Copy the records below exactly as they appear.
━━━━━━
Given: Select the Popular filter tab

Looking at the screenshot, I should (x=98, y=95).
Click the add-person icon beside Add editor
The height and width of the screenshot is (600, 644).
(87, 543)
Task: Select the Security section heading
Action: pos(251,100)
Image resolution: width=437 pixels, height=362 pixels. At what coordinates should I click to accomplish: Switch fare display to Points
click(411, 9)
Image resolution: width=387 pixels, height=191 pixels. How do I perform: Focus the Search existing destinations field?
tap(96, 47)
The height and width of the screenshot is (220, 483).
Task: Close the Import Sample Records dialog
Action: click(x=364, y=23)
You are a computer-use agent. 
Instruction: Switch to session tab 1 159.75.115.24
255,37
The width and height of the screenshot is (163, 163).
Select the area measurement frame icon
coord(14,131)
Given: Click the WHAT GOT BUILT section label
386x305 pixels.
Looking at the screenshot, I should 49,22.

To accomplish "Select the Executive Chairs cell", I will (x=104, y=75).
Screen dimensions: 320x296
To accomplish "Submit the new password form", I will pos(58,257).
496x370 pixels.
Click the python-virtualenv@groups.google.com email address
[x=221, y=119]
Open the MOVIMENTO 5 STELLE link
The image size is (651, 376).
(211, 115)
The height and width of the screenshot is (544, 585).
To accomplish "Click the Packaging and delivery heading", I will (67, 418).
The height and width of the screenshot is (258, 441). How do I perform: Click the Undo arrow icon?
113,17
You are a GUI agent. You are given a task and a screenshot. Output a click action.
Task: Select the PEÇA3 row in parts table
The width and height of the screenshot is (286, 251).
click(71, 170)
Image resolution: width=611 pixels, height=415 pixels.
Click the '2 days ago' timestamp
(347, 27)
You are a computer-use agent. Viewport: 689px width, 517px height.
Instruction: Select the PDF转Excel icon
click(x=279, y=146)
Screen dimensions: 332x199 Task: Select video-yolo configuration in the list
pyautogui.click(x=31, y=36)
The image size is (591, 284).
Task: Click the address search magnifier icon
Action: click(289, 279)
━━━━━━
(TASK ANSWER)
Given: Select the Popular filter tab

Looking at the screenshot, I should (x=98, y=95).
Click the add-person icon beside Add editor
The height and width of the screenshot is (600, 644).
(87, 543)
Task: Select the Security section heading
Action: pos(251,100)
Image resolution: width=437 pixels, height=362 pixels. At what coordinates should I click to accomplish: Switch fare display to Points
click(411, 9)
Image resolution: width=387 pixels, height=191 pixels. How do I perform: Focus the Search existing destinations field?
tap(96, 47)
The height and width of the screenshot is (220, 483).
Task: Close the Import Sample Records dialog
Action: click(x=364, y=23)
You are a computer-use agent. 
Instruction: Switch to session tab 1 159.75.115.24
255,37
The width and height of the screenshot is (163, 163).
Select the area measurement frame icon
coord(14,131)
Given: Click the WHAT GOT BUILT section label
386x305 pixels.
Looking at the screenshot, I should 49,22.

To accomplish "Select the Executive Chairs cell", I will (x=104, y=75).
Screen dimensions: 320x296
To accomplish "Submit the new password form", I will pos(58,257).
496x370 pixels.
Click the python-virtualenv@groups.google.com email address
[x=221, y=119]
Open the MOVIMENTO 5 STELLE link
The image size is (651, 376).
(211, 115)
The height and width of the screenshot is (544, 585).
To accomplish "Click the Packaging and delivery heading", I will (67, 418).
The height and width of the screenshot is (258, 441). How do I perform: Click the Undo arrow icon?
113,17
You are a GUI agent. You are given a task and a screenshot. Output a click action.
Task: Select the PEÇA3 row in parts table
The width and height of the screenshot is (286, 251).
click(71, 170)
Image resolution: width=611 pixels, height=415 pixels.
Click the '2 days ago' timestamp
(347, 27)
You are a computer-use agent. Viewport: 689px width, 517px height.
Instruction: Select the PDF转Excel icon
click(x=279, y=146)
Screen dimensions: 332x199 Task: Select video-yolo configuration in the list
pyautogui.click(x=31, y=36)
The image size is (591, 284).
Task: Click the address search magnifier icon
Action: click(289, 279)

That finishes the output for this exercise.